Again showing an unwillingness to eliminate Washington's army, Howe soon moved into winter quarters around New York and only dispatched a small force under Major General Lord Charles Cornwallis to create a "safe zone" in northern New Jersey. He also dispatched Clinton to occupy Newport, RI. Recovering in Pennsylvania, Washington was able to win victories at Trenton, Assunpink Creek, Princeton in December and January. As a result, Howe pulled back many of his outposts. While Washington continued small-scale operations during the winter, Howe was content to remain in New York enjoying a full social calendar.

Two Plans

In the spring of 1777, Burgoyne proposed a plan for defeating the Americans which called for him to lead an army south through Lake Champlain to Albany while a second column advanced east from Lake Ontario. These advances were to be supported by an advance north from New York by Howe. While this plan was approved by Colonial Secretary Lord George Germain, Howe's role was never clearly defined nor was he issued orders from London to aid Burgoyne. As a result, though Burgoyne moved forward, Howe launched his own campaign to capture the American capital at Philadelphia. Left on his own, Burgoyne was defeated in the critical Battle of Saratoga.

Philadelphia Captured

Sailing south from New York, Howe moved up the Chesapeake Bay and landed at Head of Elk on August 25, 1777. Moving north into Delaware, his men skirmished with the Americans at Cooch's Bridge on September 3. Pressing on, Howe defeated Washington at the Battle of Brandywine on September 11. Outmaneuvering the Americans, he captured Philadelphia without a fight eleven days later. Concerned about Washington's army, Howe left a small garrison in the city and moved northwest.

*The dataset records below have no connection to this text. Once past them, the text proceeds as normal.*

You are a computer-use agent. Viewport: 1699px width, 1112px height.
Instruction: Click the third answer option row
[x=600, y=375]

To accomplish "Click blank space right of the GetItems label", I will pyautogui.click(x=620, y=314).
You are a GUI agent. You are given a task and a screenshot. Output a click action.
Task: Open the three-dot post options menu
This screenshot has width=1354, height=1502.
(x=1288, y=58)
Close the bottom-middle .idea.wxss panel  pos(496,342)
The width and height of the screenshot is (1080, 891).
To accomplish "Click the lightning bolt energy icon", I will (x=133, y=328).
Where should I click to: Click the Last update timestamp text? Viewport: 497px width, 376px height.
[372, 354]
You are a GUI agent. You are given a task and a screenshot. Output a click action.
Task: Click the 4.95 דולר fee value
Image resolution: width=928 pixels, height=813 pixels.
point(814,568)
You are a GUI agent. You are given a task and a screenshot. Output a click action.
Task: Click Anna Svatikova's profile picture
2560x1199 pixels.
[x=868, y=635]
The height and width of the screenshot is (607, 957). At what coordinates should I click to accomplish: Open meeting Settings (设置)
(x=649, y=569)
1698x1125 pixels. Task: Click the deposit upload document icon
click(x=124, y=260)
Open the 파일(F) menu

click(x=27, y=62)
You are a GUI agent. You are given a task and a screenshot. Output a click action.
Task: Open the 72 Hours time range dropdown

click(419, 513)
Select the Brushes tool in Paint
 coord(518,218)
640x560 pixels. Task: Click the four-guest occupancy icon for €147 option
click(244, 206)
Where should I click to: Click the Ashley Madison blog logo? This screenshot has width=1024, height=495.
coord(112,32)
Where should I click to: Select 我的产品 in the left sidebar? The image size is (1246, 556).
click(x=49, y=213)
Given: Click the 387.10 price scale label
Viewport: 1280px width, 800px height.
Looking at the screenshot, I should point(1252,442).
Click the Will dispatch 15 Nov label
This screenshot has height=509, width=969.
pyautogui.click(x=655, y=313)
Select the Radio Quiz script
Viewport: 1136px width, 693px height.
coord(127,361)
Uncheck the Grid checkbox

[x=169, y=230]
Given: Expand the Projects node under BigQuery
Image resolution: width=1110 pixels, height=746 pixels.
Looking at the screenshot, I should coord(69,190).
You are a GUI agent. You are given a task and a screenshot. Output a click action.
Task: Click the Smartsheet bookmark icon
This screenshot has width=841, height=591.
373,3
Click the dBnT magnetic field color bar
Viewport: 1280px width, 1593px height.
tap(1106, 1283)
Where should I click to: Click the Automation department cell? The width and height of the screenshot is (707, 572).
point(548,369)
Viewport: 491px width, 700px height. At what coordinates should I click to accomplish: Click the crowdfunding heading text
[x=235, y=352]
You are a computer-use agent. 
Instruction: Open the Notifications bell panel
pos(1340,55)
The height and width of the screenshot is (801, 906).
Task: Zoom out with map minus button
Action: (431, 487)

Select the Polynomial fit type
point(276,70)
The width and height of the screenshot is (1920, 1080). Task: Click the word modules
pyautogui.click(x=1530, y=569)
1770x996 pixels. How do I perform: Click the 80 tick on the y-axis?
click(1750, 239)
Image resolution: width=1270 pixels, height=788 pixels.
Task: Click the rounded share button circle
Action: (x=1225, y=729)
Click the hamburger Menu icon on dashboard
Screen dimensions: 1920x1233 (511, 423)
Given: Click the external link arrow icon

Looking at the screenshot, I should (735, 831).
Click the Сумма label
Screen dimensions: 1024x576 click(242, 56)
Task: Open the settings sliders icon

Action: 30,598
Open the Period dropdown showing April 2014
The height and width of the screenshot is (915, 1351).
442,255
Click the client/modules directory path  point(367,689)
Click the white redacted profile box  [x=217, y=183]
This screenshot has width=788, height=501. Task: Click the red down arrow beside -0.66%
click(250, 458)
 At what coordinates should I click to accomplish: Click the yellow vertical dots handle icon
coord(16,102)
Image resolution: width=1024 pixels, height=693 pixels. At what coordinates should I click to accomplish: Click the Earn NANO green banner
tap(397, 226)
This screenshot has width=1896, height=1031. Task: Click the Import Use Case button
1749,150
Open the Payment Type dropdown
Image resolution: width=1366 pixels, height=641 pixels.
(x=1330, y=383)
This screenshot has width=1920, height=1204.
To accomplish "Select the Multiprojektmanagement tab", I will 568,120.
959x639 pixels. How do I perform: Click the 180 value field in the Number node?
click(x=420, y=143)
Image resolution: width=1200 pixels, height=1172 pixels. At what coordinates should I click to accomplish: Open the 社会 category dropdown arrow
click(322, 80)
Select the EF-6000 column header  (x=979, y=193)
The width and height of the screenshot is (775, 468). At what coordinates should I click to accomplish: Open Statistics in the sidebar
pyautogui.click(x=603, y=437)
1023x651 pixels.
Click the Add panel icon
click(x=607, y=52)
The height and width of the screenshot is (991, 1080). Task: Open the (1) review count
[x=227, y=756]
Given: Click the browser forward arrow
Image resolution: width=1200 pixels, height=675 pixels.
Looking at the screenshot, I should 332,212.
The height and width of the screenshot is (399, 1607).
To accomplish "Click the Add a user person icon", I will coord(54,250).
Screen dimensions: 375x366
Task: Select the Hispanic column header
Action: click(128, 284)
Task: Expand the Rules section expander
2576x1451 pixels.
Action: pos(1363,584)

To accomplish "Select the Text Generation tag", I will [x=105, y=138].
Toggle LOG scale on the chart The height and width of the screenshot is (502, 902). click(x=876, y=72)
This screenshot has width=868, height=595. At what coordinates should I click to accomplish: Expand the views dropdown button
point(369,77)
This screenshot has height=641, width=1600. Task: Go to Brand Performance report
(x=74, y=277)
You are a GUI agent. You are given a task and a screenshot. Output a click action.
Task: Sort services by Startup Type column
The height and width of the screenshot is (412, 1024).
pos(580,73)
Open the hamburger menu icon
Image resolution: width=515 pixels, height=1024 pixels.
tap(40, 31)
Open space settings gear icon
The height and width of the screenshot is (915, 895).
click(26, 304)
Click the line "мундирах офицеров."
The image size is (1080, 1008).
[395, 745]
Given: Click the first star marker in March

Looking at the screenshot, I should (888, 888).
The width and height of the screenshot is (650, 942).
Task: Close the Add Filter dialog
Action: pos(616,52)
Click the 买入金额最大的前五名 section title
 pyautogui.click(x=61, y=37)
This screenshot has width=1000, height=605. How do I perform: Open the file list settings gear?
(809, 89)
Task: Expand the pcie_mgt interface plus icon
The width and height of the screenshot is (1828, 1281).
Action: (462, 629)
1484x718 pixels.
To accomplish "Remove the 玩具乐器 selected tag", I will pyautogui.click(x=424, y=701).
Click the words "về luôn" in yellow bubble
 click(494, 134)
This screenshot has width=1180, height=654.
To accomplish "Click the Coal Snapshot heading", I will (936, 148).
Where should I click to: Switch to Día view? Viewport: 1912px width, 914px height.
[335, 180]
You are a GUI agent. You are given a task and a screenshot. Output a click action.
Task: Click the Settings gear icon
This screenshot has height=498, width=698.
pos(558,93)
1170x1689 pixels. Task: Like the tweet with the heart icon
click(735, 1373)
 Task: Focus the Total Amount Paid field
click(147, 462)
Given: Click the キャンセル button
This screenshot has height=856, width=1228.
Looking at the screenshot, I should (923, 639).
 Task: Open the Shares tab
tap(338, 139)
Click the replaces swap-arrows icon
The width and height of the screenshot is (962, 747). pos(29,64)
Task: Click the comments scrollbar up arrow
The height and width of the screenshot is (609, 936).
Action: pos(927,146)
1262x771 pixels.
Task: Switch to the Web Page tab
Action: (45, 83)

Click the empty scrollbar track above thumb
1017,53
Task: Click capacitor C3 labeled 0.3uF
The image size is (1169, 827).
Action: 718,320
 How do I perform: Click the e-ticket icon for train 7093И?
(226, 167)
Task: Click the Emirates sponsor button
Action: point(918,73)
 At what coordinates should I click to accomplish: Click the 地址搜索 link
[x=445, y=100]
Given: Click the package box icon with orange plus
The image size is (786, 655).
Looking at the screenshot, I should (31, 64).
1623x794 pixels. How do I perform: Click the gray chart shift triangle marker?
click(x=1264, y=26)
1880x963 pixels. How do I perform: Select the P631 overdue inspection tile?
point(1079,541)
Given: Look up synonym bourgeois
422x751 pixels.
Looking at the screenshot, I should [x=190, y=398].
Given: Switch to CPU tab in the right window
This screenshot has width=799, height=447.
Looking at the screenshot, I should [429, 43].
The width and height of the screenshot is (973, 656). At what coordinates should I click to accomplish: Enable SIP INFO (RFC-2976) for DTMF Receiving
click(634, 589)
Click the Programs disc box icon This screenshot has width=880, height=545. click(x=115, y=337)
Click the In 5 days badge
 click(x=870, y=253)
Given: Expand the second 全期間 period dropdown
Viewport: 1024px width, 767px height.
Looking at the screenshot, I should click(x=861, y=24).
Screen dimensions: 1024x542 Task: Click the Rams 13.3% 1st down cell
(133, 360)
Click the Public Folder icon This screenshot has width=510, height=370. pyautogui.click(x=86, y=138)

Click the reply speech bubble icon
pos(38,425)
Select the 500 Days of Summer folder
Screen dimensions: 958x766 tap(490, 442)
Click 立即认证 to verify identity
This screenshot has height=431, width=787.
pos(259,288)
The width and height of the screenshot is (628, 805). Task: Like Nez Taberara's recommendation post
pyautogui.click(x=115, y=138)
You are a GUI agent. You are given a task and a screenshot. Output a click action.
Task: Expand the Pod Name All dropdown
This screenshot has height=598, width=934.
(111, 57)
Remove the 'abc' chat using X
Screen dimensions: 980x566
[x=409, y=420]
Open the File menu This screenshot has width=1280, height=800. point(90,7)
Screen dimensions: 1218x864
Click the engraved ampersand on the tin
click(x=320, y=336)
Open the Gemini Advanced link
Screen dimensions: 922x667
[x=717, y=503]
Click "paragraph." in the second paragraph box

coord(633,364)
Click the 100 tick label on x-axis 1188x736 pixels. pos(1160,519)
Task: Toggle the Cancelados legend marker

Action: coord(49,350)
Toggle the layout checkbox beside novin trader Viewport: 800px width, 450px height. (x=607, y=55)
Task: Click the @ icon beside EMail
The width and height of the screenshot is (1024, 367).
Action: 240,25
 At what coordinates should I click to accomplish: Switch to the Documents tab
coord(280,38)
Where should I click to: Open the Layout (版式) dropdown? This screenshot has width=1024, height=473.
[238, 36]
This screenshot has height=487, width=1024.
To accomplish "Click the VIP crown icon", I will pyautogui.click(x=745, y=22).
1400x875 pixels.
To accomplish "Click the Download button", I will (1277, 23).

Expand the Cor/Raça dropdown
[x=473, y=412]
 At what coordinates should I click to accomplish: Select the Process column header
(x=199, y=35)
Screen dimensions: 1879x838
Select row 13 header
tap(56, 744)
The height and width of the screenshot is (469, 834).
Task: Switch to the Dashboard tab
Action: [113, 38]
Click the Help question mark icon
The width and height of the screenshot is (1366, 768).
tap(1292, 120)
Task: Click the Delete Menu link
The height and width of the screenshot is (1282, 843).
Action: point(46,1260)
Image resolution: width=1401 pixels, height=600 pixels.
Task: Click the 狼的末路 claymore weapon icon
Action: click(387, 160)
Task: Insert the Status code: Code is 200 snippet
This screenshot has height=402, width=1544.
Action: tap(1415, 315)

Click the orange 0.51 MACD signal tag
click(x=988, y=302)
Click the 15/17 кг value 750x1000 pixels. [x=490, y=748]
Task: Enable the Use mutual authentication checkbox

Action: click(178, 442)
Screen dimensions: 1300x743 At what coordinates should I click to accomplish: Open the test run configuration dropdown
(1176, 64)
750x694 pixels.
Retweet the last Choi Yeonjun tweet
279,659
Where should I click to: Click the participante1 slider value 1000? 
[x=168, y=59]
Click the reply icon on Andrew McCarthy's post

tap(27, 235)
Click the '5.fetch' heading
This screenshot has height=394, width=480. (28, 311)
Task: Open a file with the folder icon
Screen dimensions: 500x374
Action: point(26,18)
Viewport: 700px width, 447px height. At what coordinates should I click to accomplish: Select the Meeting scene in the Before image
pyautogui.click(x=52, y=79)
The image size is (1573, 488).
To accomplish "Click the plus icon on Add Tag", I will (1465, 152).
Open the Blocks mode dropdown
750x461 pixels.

Fighting around Cliveden during the Battle of Germantown. Photograph Source: Public Domain

On October 4, he won a near-run victory at the Battle of Germantown. In the wake of the defeat, Washington retreated into winter quarters at Valley Forge. Having taken the city, Howe also worked to open the Delaware River to British shipping. This saw his men defeated at Red Bank but victorious in the Siege of Fort Mifflin.

Under severe criticism in England for failing to crush the Americans and feeling he had lost the king's confidence, Howe requested to be relieved on October 22. After attempting to lure Washington into battle late that fall, Howe and the army entered winter quarters in Philadelphia. Again enjoying a lively social scene, Howe received word that his resignation had been accepted on April 14, 1778.

Later Life

Arriving in England, Howe entered into the debate over the conduct of the war and published a defense of his actions. Made a privy counselor and Lieutenant General of the Ordnance in 1782, Howe remained in active service. With the outbreak of the French Revolution he served in a variety of senior commands in England. Made a full general in 1793, he died on July 12, 1814, after a prolonged illness, while serving as governor of Plymouth. An adept battlefield commander, Howe was beloved by his men but received little credit for his victories in America. Slow and indolent by nature, his greatest failure was an inability to follow up on his successes.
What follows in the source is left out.